Fertilization and Early Embryo Development
The process of fertilization in humans involves several intricate steps, from the meeting of sperm and egg to the formation of a zygote and its subsequent development into an embryo. This page covers the key stages of fertilization, early embryo development, and the formation and functions of the placenta.
Fertilization Process
The journey begins when spermatozoa swim to the fallopian tube to meet the secondary oocyte. As they travel, sperm undergo capacitation, preparing them for fertilization.
Vocabulary: Capacitation is the process that allows sperm to penetrate and fertilize an egg.
When capacitated sperm reach the oocyte, the acrosome reaction begins:
- Proteases break down the corona radiata (outer layer of granulosa cells).
- Sperm reach the zona pellucida (a glycoprotein layer surrounding the oocyte).
- An increase in Ca²+ concentration triggers the sperm head to release acrosin.
- Acrosin breaks down the zona pellucida, allowing sperm to reach the cell membrane.
Highlight: The first sperm to penetrate the zona pellucida fuses its membrane with the oocyte's, incorporating its genetic material.
Immediately after membrane fusion, the cortical reaction occurs to prevent polyspermy:
- The oocyte's smooth endoplasmic reticulum releases Ca²+.
- This triggers cortical granules to fuse with the membrane.
- The contents alter the zona pellucida, making it impermeable to other sperm.
Zygote Formation and Early Development
After fertilization:
- Male and female pronuclei combine when the cell is ready for its first mitosis.
- The resulting cell, called a zygote, begins to divide.
- Over 3 days, cell division continues in the fallopian tube, forming a 16-cell morula.
- By day 7, a blastocyst forms, consisting of an inner cell mass (future fetus) and outer trophoblast cells.
Definition: A blastocyst is a structure formed in early embryonic development, consisting of an inner cell mass and a fluid-filled cavity called the blastocele.
Implantation and Placenta Formation
The blastocyst embeds in the uterus using trophoblastic villi, which grow into the endometrial layer to form the placenta.

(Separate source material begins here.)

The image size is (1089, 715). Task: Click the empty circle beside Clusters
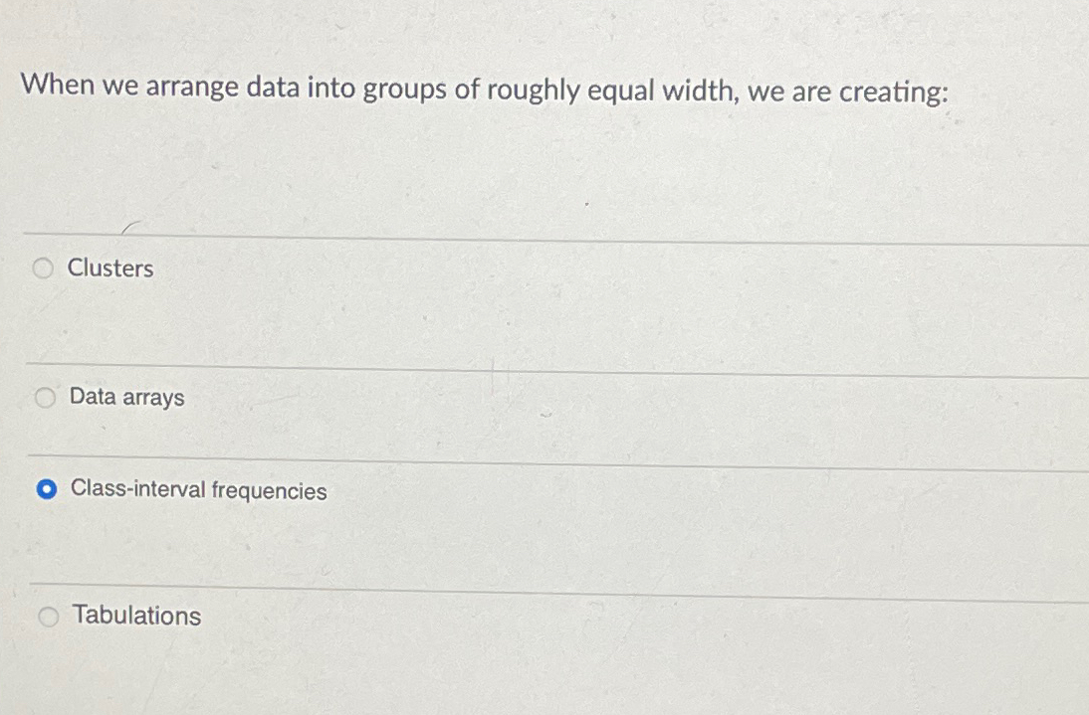click(43, 268)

This process occurs between days 6-10, after which the woman is considered pregnant.
Placenta Functions
The placenta is a temporary organ formed from both maternal and fetal tissues. Its key functions include:
- Acting as a physical barrier between maternal and fetal blood systems.

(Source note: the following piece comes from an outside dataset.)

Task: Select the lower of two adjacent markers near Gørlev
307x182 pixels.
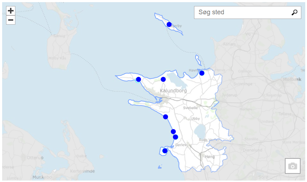Action: click(175, 137)
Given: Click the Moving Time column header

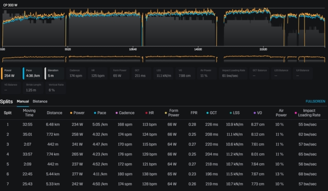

- Protecting the fetus from the mother's immune system.
- Facilitating material exchange between maternal and fetal blood.
- Secreting hormones.
- Protecting fetal capillaries from blood pressure changes.
Highlight: The placenta's structure, with its chorionic villi, increased surface area, and counter-current flow, allows for efficient exchange of materials between mother and fetus.
Hormones in Pregnancy
Several hormones play crucial roles during pregnancy:
- Testosterone
- Estrogen (inhibits FSH and LH release)
- Progesterone (prevents hormone cycle)
- Gonadotropin-releasing hormone (GnRH)
- Follicle-stimulating hormone (FSH)
- Luteinizing hormone (LH)
These hormones work together to maintain pregnancy and regulate fetal development.